On 18 December 2012, Dr Johnston asked Angus Council (the Council) for any correspondence it held between members of the public and the Council concerning Balintore Castle over a defined period. The Council withheld this information under regulation 38(1)(b) of FOISA, on the grounds that it was the personal data of the correspondent(s) and that its disclosure would breach the first data protection principle. Following an investigation, the Commissioner accepted this reasoning, although she also found that the information was environmental information subject to the EIRs (and was excepted from disclosure under regulation 11(2) of the EIRs).

Relevant statutory provisions

Environmental Information (Scotland) Regulations 2004 (the EIRs) regulations 2(1) (Interpretation - paragraphs (a), (c) and (f) of definition of "environmental information"); 5(1) and (2)(b) (Duty to make available environmental information on request); 10(3) (Exceptions from duty to make environmental information available); 11(2), (3)(a)(i) and (b) (Personal data)

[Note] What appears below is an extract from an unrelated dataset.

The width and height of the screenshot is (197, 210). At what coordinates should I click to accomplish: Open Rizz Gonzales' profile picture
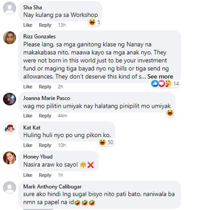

Data Protection Act 1998 (the DPA) sections 1(1) (Basic interpretative provisions) (definition of "personal data"); Schedules 1 (The data protection principles: Part I - the principles) (the first principle) and 2 (Conditions relevant for purposes of the first principle: processing of any personal data) (Condition 6)

The full text of each of the statutory provisions cited above is reproduced in the Appendix to this decision. The Appendix forms part of this decision.

Background

1. By way of background to this case, Dr Johnston is restoring Balintore Castle, a Category A listed building, having purchased it from the Council. The Council has been monitoring the restoration, in accordance with the sale agreement and as Planning Authority, and followed up concerns about the restoration work in the summer of 2012. Dr Johnston sought to determine whether complaints from members of the public might have prompted the Council's intervention.

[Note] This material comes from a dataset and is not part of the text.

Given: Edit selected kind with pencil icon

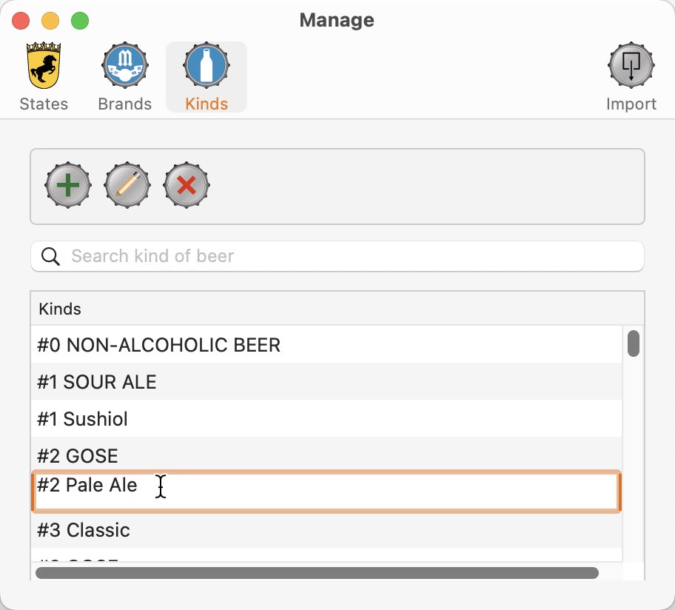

2. On 18 December 2012, Dr Johnston wrote to the Council, asking it to provide him with copies of any correspondence between members of the public and the Council concerning Balintore Castle, from 31 January 2012 to 31 July 2012.

3. The Council responded the same day, withholding the information on the grounds that it was personal data and therefore section 38(1)(b) of the Freedom of Information (Scotland) Act 2002 (FOISA) applied. (Section 38(1)(b) of FOISA, as read with section 38(2)(a)(i) or (b) exempts personal data from disclosure if disclosure would breach any of the data protection principles set out in the DPA.) It provided Dr Johnston with a summary of the nature of third party observations received on alleged breaches of planning control.

4. On 28 January 2013, Dr Johnston wrote to the Council requesting a review of its decision. He asked why the Council could not provide him with the correspondence with the name(s) of any correspondent(s) redacted. Dr Johnston stated that the Council had provided him with similar information previously, and that he had also received similar information from another agency.

5. The Council notified Dr Johnston of the outcome of its review on 20 February 2013. The Council upheld its reliance on section 38(1)(b) of FOISA and informed Dr Johnston it was of the view that the detail of the correspondence would be sufficient to identify the correspondent(s), even with any name(s) redacted. It could not comment on disclosures by other agencies and did not believe it had sufficient information to identify any previous disclosure it might have made.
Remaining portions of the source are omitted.